L'existence même de la loi ainsi qu'un jugement de la Court of Civil Appeal de 2015 attestent qu'il n'est pas nécessaire d'introduire une nouvelle législation pour permettre l'importation parallèle de produits pharmaceutiques. Ce jugement est venu renverser une décision précédente de 2012 qui concluait que cette pratique devait être interdite. Selon l'ex-magistrat, l'importation parallèle de ces produits pourrait reprendre immédiatement.
Le discours-programme du gouvernement prévoit l'introduction d'une nouvelle législation pour permettre l'importation parallèle de médicaments. Vous affirmez que cela n'est pas nécessaire. Sur quoi repose votre argumentation ?
Il ne s'agit pas seulement de mon avis personnel : le cadre légal permettant l'importation parallèle de médicaments existe déjà. Il suffit d'exploiter les dispositions juridiques en place et de s'appuyer sur des documents qui constituent des preuves légales solides pour relancer cette activité sans ambiguïté.
Vous parlez d'une certaine confusion autour de l'importation parallèle de médicaments. Quelle en est l'origine ?
En 2012, un jugement de la Cour suprême avait interdit l'importation parallèle de médicaments en estimant qu'un importateur local devait obligatoirement obtenir le consentement du propriétaire de la marque du produit pharmaceutique concerné. Toutefois, cette décision a été annulée par un jugement de la Court of Civil Appeal en 2015.
Cette instance a conclu que l'importation parallèle de produits pharmaceutiques ne constituait pas une infraction en l'absence du consentement du fabricant, et que cette absence ne justifiait ni une sanction douanière ni une condamnation judiciaire. Le Parlement mauricien n'a jamais adopté de loi interdisant cette pratique. Par conséquent, à mon sens, il est inutile d'introduire une nouvelle législation.
Si l'on suit votre raisonnement, que se passerait-il si le gouvernement s'appuyait sur le jugement de la Court of Civil Appeal de 2015 pour décréter que l'importation parallèle est de nouveau autorisée ?
Une telle initiative pourrait être prise immédiatement. Dans ce cas, la douane ne pourrait plus s'opposer à toute demande d'importation parallèle de médicaments. Avec la reprise des importations par les petits opérateurs, la crise pharmaceutique à Maurice prendrait fin. Cette crise est marquée par des abus de monopole, des prix excessifs et des pénuries artificielles destinées à justifier des hausses de prix.
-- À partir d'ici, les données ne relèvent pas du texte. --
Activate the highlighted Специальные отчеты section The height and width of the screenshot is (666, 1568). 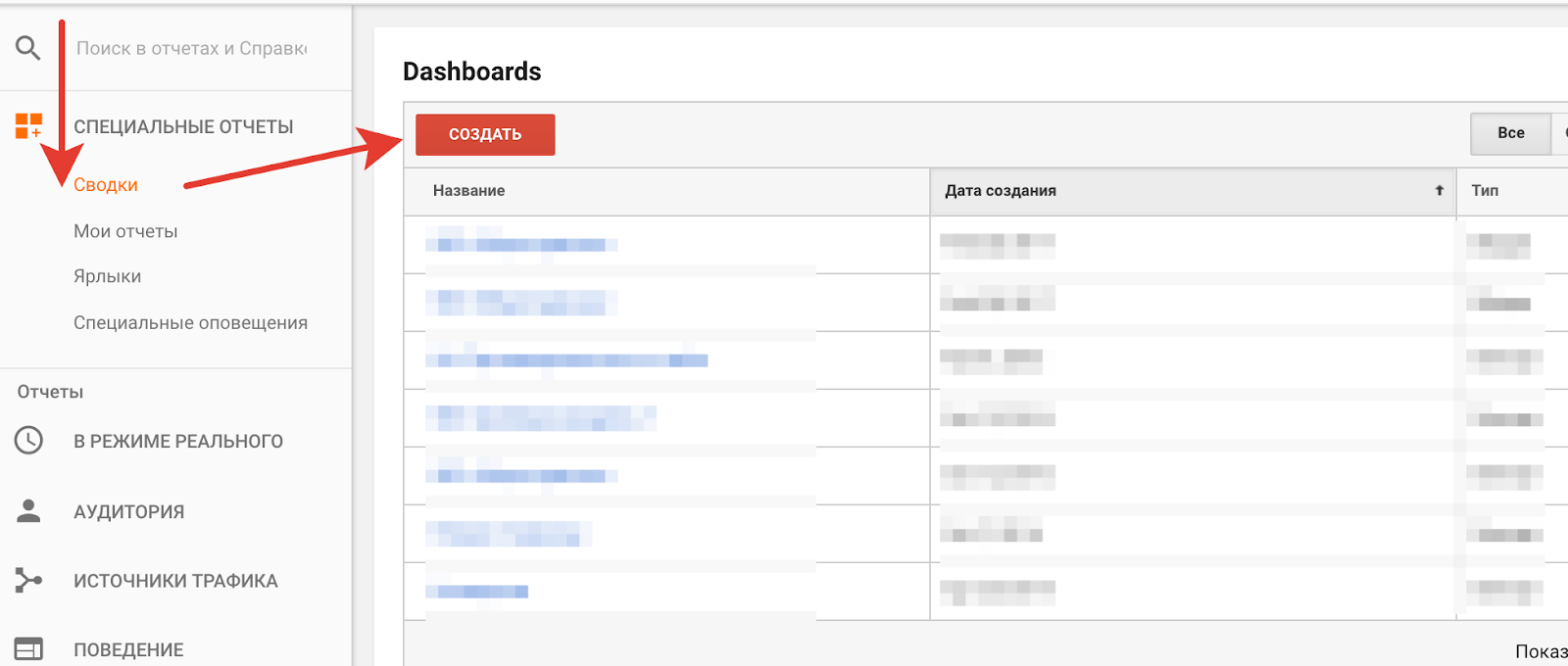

Par le passé, ces pratiques ont évincé les petits importateurs, laissant le marché sous le contrôle exclusif des multinationales, qui ont consolidé leur position dominante.
Comment l'importation parallèle fonctionnait-elle avant son interdiction ?
Les petits importateurs achetaient des produits pharmaceutiques sur le marché international ou directement auprès des multinationales détenant les marques commerciales enregistrées. Ces médicaments étaient revendus sur le marché local à des prix plus abordables, bénéficiant surtout aux personnes à faibles revenus. La marge accordée par le Pharmacy Board était fixée entre 15 et 17 %. Ce système favorisait une concurrence saine entre les acteurs du marché, garantissant un approvisionnement régulier et des prix raisonnables pour les consommateurs.
Quelles alternatives proposez-vous face au projet de nouvelle législation annoncé par le gouvernement ?
Si les autorités concluent, après analyse, qu'une nouvelle législation n'est pas nécessaire, elles devraient intervenir à deux niveaux :
- Au niveau douanier : Il est primordial d'instruire les services des douanes pour qu'ils respectent les conclusions du jugement de la Court of Civil Appeal de 2015, qui affirme que l'absence de consentement du propriétaire de la marque ne constitue pas une infraction. Ainsi, les douaniers devraient cesser immédiatement de saisir des médicaments importés parallèlement et de demander aux petits importateurs un consentement préalable. De plus, les services douaniers devraient justifier la validité légale de leurs sanctions appliquées depuis 2010, en dépit du jugement de 2015.
- Au niveau judiciaire : Il conviendrait d'attirer l'attention de la Chef juge sur les cas où les recommandations du jugement de 2015 n'ont pas été suivies dans les tribunaux. Elle pourrait ainsi prendre les mesures nécessaires pour rétablir la justice et déterminer d'éventuelles sanctions disciplinaires.
En appliquant ces recommandations, l'importation parallèle de médicaments pourrait reprendre sans entrave, garantissant un marché plus équilibré et accessible à tous.